• Critique Aria T.2 par

    Délicat, fin et reposant, le premier volume de la réédition de la série Aria fut une bonne surprise. Contemplatif, doux et dépaysant, sans enjeu formel , le premier volume posait déjà les bases d'une série qui séduira ( et a déjà séduit) les esprits rêveurs. 

    Sans surprises, ce second opus poursuit les aventures d'Akari qui poursuit son entrainement pour devenir une Ondine, une pilote officielle de gondole dans une ville futuriste tout droit inspirée de la ville de Venise. Soyons honnête, ce second volume ne nous présente pas vraiment d'enjeux gravés sur le marbre. Aria, c'est d'abord une question de ballades et de surprises rencontrés au coin d'un canal. En l'occurrence, ce second volume nous gâte : un aperçu sur une petite île hanté par la mythologie japonaise, des flocons de neiges vivants, une course de gondoles, sans compter le fameux carnavel de (Néo) Venise, la géniale mangaka Kozue Amano s'amuse à nous surprendre. Chaque chapitre va ainsi nous présenter une facette de la beauté de Néo-Venise. Cet havre de paix est véritablement renforcé par le soin graphique qu'apporte l'auteure. 

    C'est simple, nous assistons parfois à des scènes, des cases qui n'auraient pas dépareillés dans un très bon film des studios Ghibli par exemple. Sans détour, la mangaka nous fait apparaitre au détour d'une page de véritables moments d'émerveillements Ces moments sont d'ailleurs renforcés par la colorisation de certaines pages et , encore une fois, par la qualité du travail éditorial. 

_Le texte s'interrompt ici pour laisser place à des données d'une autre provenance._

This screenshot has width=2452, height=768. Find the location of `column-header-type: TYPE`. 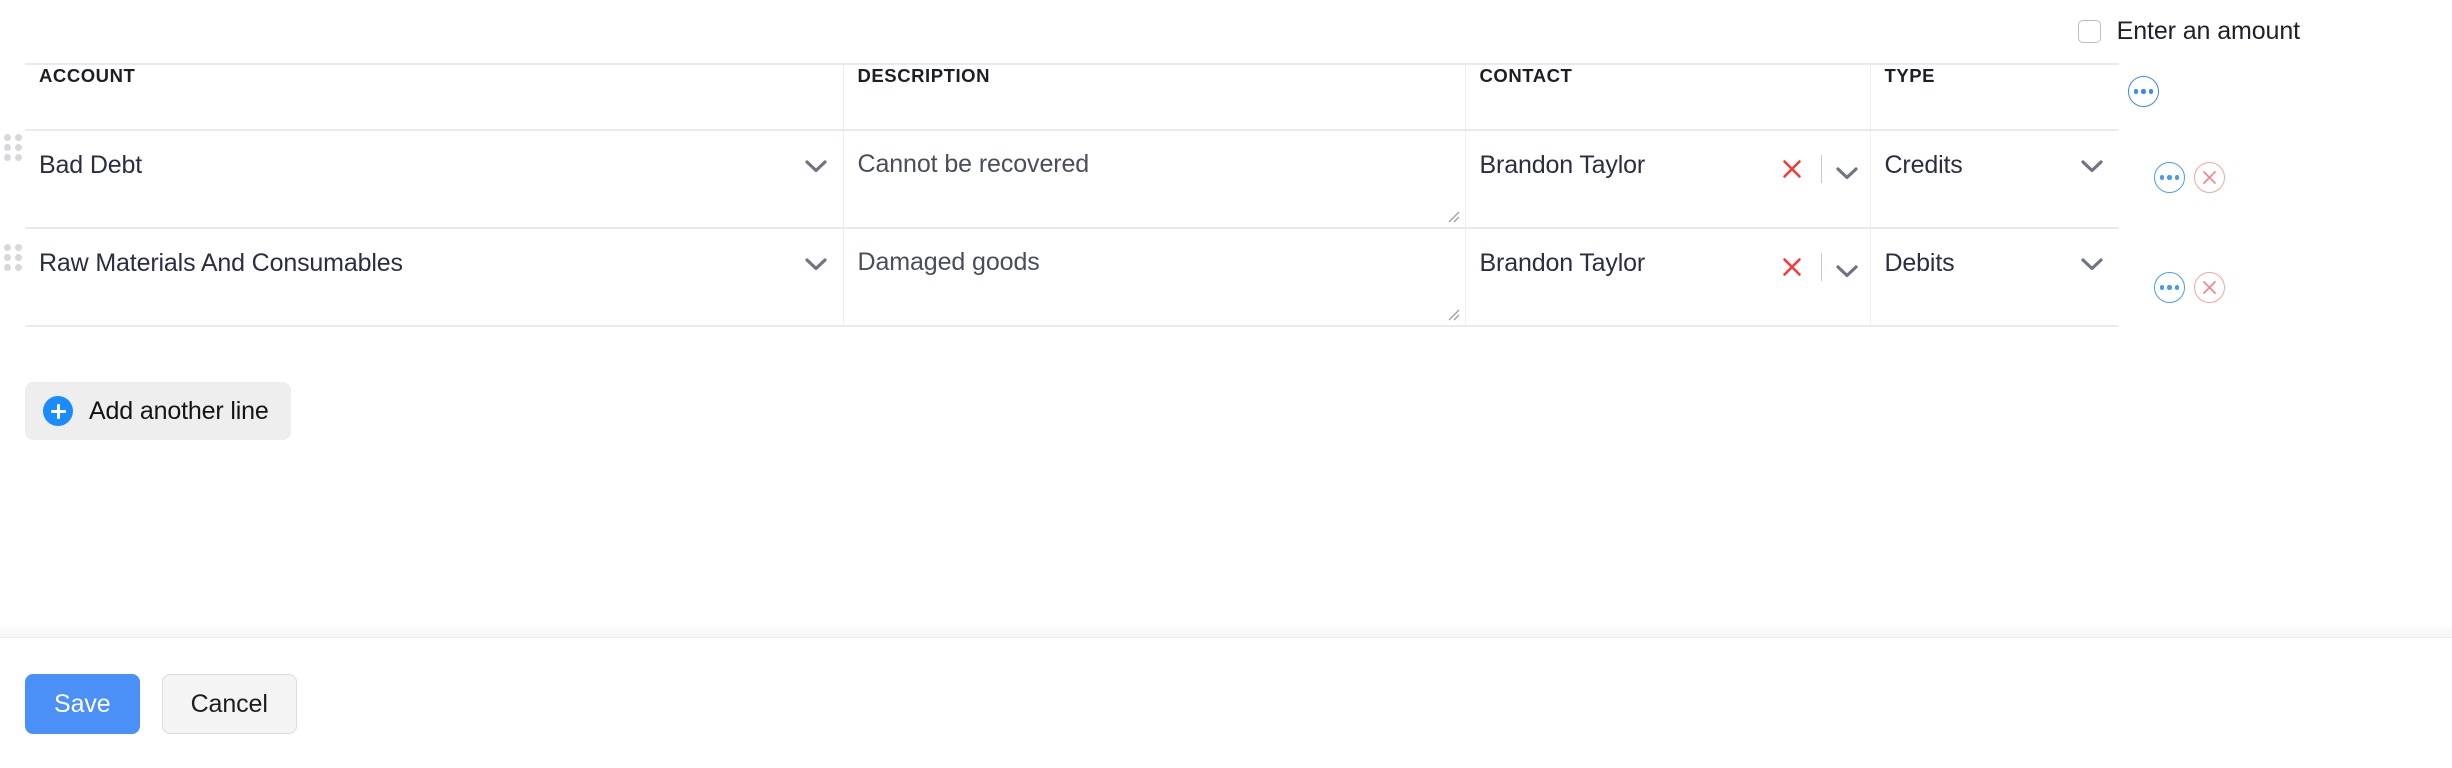

column-header-type: TYPE is located at coordinates (1994, 97).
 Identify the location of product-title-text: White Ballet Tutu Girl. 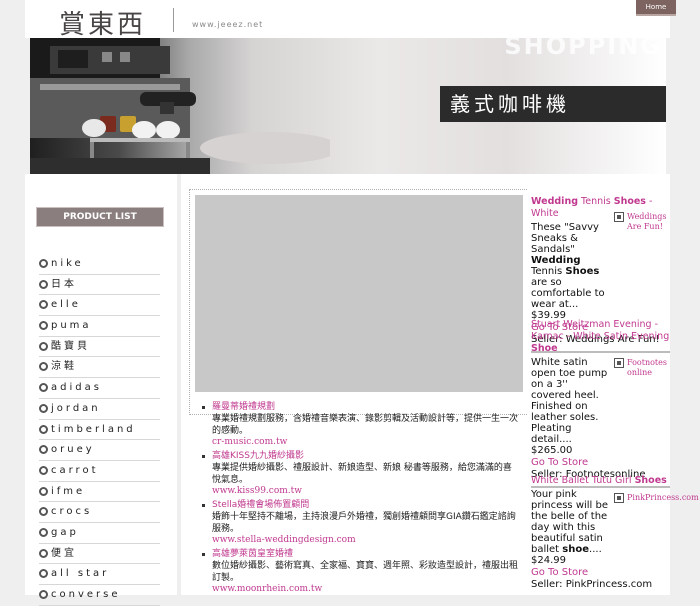
(583, 480).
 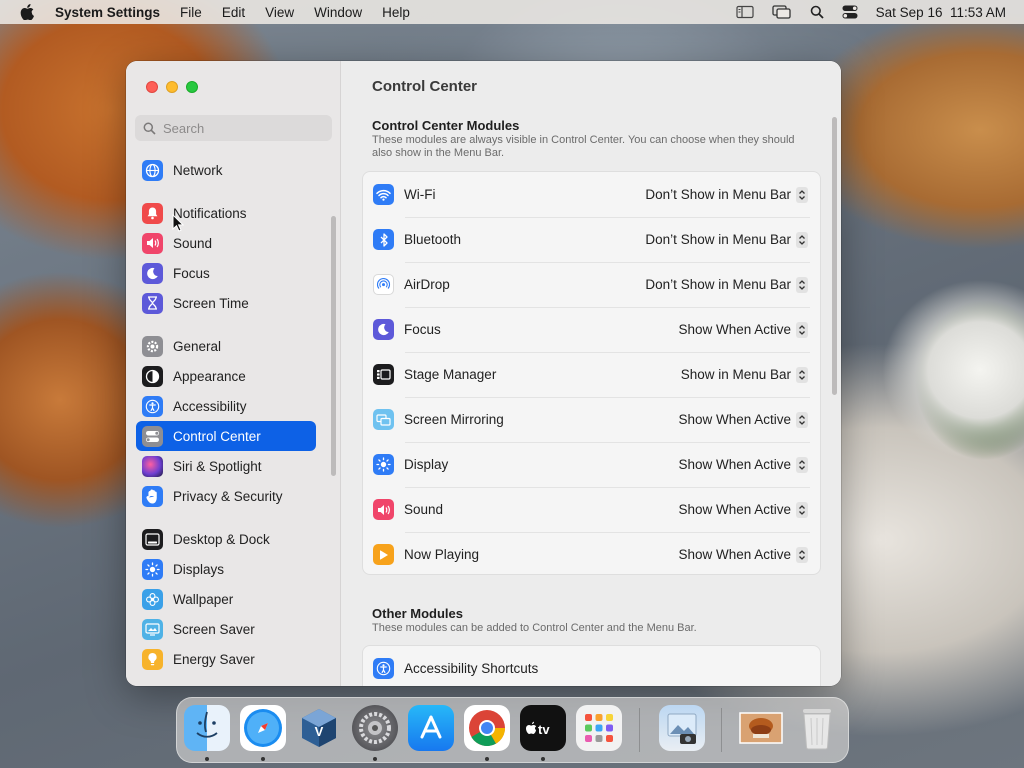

    L'histoire ne possède pas vraiment d'enjeux. Les plus impatients se demanderont sans doute où l'auteure va nous emmener. Pour autant, Kozue Amano développe peu à peu son histoire en introduisant de nouveaux protagonistes, notamment un nouvel ordre d'employés qui se charge de s'occuper des problèmes de gravité sur la planète Aqua. Il y a donc un background qui continue à être développé. De même, j'ai remarqué qu'Aria possède une certaine mélancolie face à la comparaison d'une planète appelée Manhome (qui n'est autre que la Terre) dans laquelle tout n'est qu'artificielle. Avec son manga, Kozue Amano semble aussi guider gentiment son lectorat vers des retrouvailles avec l'authenticité et l'émerveillement. Une pensée forte qui donne une certaine profondeur à ses ballades sur Néo-Venise.

    Je finirais tout de même ma chronique sur une petite note négative qui n'enlève rien au charme de ce titre : les personnages. Il est clair que l'auteure ne cherche pas à développer ses personnages , à les rendre complexes. Nous sommes dans une atmosphère un peu candide qui invite à la simplicité. Les personnages correspondent bien à cette ambiance. Cependant, ils frisent un peu la coquille vide comme en témoigne le personnage d'Alicia, la mystérieuse et toujours souriante mentor. J'espère que ce protagoniste sera un peu plus développé par la suite.